La vidéo publiée lundi par Rousseau, dans laquelle il s’exprime uniquement en anglais avec des sous-titres en français pour offrir ses condoléances aux proches des personnes décédées dans l’accident du vol AC8646 à New York, a suscité un tollé. Au moment où ces lignes étaient écrites, le Commissariat aux langues officielles avait reçu pas moins de 561 plaintes.
Le premier ministre canadien Mark Carney s’est également exprimé sur la question, déclarant être « très déçu » par le message unilingue de Rousseau. Les élus ont évité de se prononcer sur les appels à la démission du PDG d’Air Canada, mais ont réaffirmé leur exaspération devant des lacunes qui perdurent depuis plusieurs années.
Le ministre des Services publics Joël Lightbound a déclaré qu’il y avait un « sérieux examen de conscience » à faire de la part de Rousseau, tandis que le ministre des Langues officielles Marc Miller a jugé inacceptable son manque de maîtrise du français. Le candidat à la direction de la Coalition avenir Québec Bernard Drainville a également exigé le départ immédiat de Rousseau.

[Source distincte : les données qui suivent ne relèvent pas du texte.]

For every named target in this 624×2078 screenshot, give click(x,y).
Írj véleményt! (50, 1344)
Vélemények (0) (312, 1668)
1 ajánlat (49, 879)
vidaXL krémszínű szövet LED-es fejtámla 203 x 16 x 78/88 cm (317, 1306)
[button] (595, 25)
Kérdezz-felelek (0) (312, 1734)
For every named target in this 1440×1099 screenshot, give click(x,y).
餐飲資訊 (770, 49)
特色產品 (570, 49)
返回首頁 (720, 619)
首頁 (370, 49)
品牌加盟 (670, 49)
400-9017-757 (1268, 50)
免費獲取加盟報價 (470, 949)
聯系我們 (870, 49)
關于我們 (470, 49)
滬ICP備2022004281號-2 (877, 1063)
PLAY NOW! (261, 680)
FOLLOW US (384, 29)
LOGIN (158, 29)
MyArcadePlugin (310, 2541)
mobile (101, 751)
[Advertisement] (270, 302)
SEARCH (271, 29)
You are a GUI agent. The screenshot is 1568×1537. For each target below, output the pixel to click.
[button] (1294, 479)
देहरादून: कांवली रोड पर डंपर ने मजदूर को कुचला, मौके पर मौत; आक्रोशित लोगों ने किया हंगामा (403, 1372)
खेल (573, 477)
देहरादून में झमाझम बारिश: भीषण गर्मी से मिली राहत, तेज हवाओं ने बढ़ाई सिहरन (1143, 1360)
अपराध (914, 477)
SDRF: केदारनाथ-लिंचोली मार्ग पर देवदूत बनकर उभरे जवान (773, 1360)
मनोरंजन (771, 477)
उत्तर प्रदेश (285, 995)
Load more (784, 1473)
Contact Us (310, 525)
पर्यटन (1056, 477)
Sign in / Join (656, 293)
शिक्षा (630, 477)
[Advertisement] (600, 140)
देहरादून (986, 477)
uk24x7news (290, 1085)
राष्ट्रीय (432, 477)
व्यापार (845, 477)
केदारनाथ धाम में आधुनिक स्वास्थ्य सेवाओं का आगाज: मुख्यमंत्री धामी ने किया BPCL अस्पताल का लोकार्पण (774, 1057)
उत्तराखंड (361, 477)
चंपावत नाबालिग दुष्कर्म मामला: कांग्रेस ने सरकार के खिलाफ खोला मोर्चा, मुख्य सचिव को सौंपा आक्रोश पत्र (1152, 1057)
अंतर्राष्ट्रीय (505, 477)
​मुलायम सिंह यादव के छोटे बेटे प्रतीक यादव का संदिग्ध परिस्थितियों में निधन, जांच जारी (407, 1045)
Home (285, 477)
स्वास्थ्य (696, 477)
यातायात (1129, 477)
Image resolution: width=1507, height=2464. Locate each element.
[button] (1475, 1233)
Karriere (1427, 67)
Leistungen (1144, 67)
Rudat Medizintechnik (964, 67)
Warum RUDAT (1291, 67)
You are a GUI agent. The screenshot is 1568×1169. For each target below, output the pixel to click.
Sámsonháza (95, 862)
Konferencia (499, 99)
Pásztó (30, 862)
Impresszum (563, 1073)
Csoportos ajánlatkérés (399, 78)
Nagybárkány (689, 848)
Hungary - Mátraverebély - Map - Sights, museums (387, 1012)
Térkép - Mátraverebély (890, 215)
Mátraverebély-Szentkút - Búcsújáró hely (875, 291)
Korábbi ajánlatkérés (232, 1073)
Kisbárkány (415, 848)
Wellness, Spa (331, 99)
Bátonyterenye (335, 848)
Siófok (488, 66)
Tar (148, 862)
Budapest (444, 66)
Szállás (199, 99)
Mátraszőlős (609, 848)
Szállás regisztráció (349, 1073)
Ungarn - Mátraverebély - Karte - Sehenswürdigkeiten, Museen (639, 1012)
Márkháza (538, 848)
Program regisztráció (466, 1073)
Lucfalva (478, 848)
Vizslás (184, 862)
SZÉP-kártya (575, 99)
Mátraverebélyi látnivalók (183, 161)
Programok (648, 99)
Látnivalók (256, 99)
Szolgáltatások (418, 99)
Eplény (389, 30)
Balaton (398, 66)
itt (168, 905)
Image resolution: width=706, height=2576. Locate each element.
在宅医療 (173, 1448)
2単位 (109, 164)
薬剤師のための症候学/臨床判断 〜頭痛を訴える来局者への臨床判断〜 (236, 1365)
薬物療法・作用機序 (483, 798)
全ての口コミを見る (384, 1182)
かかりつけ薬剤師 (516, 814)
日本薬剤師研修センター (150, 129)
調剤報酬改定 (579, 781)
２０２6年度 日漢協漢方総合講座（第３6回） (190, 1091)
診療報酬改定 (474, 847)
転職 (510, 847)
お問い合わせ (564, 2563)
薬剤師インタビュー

Le vice-président aux communications d’entreprise chez Air Canada, Christophe Hennebelle, a maintenu que Rousseau n’avait pas l’intention de démissionner, affirmant qu’il était important pour lui de rester à la barre de l’entreprise en période de crise. Hennebelle a ajouté que Rousseau regrettait profondément les événements des derniers jours et avait passé plus de 300 heures à prendre des cours et plus de 250 heures à faire du travail personnel pour améliorer sa maîtrise du français.
En conclusion, il est clair que la situation linguistique d’Air Canada pose un problème depuis plusieurs années. Les appels à la démission de Michael Rousseau ont été nombreux ces derniers jours, mais le PDG assure qu’il n’a pas l’intention de quitter son poste. La question qui se pose maintenant est : comment Air Canada peut-elle améliorer sa politique linguistique pour répondre aux attentes des francophones au Québec et au Canada?